Furthermore, the method of recovering the chlorine portion if possible and rendering the residue harmless by incineration has considerable technical difficulties. This method presupposes that the residue is in an easily measurable or dosable state, ie it must be fluid. A melt of the residue is obtained only at temperatures above 230°C. This melt is highly corrosive;
Very difficult to handle due to high melting point. Attempts to dissolve this residue are limited by the fact that this type of treatment is only meaningful if there is a small amount of water produced as a combustion product other than the desired hydrogen chloride, otherwise the hydrogen chloride is a less valuable hydrochloric acid , so it is limited to a narrow range. moreover,
This method of rendering harmless chlorinated residues by combustion becomes completely uneconomical, since large amounts of undesirable combustion by-products are formed, such as for example carbon dioxide, carbon monoxide and especially soot. .

Another drawback is the low solubility of these chlorinated residues. For example, hexachlorobenzene about 2/
The chemical composition of the curved residue consisting of 3 and 1/4 hexachlorobutadiene is only about 7.5% soluble by weight in benzene, which is a suitable solvent, and soluble in 1,2-dichloroethane. Only about 1% by weight is dissolved in the.

It is therefore an object of the present invention to provide a process for treating chlorinated residues, which consists in rendering the chlorinated residues fluid at a temperature slightly higher than that required for melting the residues.

Another object of the invention is to provide a combustible mixture in such a way as to allow environmental protection considerations and to provide at least a major portion of the chlorine as anhydrous hydrogen chloride, useful for example in chlorination, to reduce costs and reduce costs. The goal is to recover while maintaining the level.

Other objects and advantages of the present invention will be understood from the following detailed description.

A tar-like product generated as a by-product in the pyrolysis of dichloroethane to vinyl chloride monomer and in the treatment of pyrolysis products or crude 1,2-dichloroethane resulting from direct chlorination and/or oxychlorination of ethylene. It is now known that hydrocarbons are suitable solvents for the present task of treating chlorinated residues.

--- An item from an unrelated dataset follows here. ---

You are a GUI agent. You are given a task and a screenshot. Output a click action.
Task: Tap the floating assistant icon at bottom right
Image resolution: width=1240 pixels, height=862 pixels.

Alternative solvents are hydrocarbons with a boiling point of 160 DEG to 300 DEG C. and low aromatic content.

The object of the invention has the following weight ratios: hydrogen:chlorine=0.028-0.06:1 oxygen:carbon=0.0038-0.0089:1 and the following atomic ratio: carbon:hydrogen=1:1.1-1.9. in a chlorine- and oxygen-containing hydrocarbon or in a mixture thereof with a hydrocarbon having a boiling point of 160 to 380 °C at 1 bar absolute and with a carbon:hydrogen atomic ratio of 1:1.85 to 2, 100~180℃
A method for treating chlorinated residues, characterized by a step of dissolving the chlorinated residues at a temperature of . The hydrocarbon should be used in an amount to produce a liquid composition with a hydrogen:chlorine weight ratio of 0.028 to 0.05:1.

The amount of chlorinated residue in this liquid composition is preferably 20 to 50% by weight.

Further, the temperature during the treatment is determined by the following formula: t = x + 55 / 0.66 ± 5 (where t is the temperature (°C) and x represents the amount of chlorinated residue expressed in weight % based on the total weight of the composition. ) is desirable.

The correction factor ±5 represents the acceptable range of optimum temperature.

Furthermore, the hydrogen:chlorine ratio in the composition is from 0.028 to
A ratio of 0.04:1 is desirable.

The treatment is carried out in a technically suitable range of 1.2 to 5.0 bar absolute, although higher pressures can also be used if necessary.

The chlorinated residues to be treated according to the invention are, as mentioned above, unpleasant by-products obtained in chlorination processes, especially high-temperature chlorinations. Such a residue is a mixture consisting of at least 95% by weight, and in most cases 100% by weight, of perchlorinated products. The basic ingredients are hexachlorobenzene, hexachlorobutadiene and hexachloroethane. Additionally, small amounts of chlorinated hydrocarbons, which are desirable for the chlorination process itself, may be present in the mixture. Such chlorinated residues therefore have a chemical composition that can be expressed with a fairly good approximation by the following general formula: C _5-6 Cl _5.8-6.0 . The hydrogen component expected in the treatment according to the invention is practically completely absent.

The oxygen- and chlorine-containing hydrocarbons used according to the invention for the treatment of chlorinated residues are the crude chlorine-containing hydrocarbons resulting from the pyrolysis of dichloroethane or from the pyrolysis products and direct chlorination and/or oxychlorination of ethylene. , 2-dichloroethane. The mixture composition is C _3.0-3.5 H _4.0-5.5 Cl _2.6-3.6 O _0.01-0.02 and C _2.0-2.5 H _3.0-3.5 Cl _2.4-3.0 O _0.01-0.015 according to the following comprehensive formula. Tar-like mixtures such as those shown can be used. Therefore, this chlorinated residue has the following weight ratios: hydrogen:chlorine = 0.028 to 0.06:1, oxygen: carbon = 0.0038 to 0.0089:1, and the following atomic ratios: carbon:oxygen = 1:1.1 to 1.9. It is something that you have.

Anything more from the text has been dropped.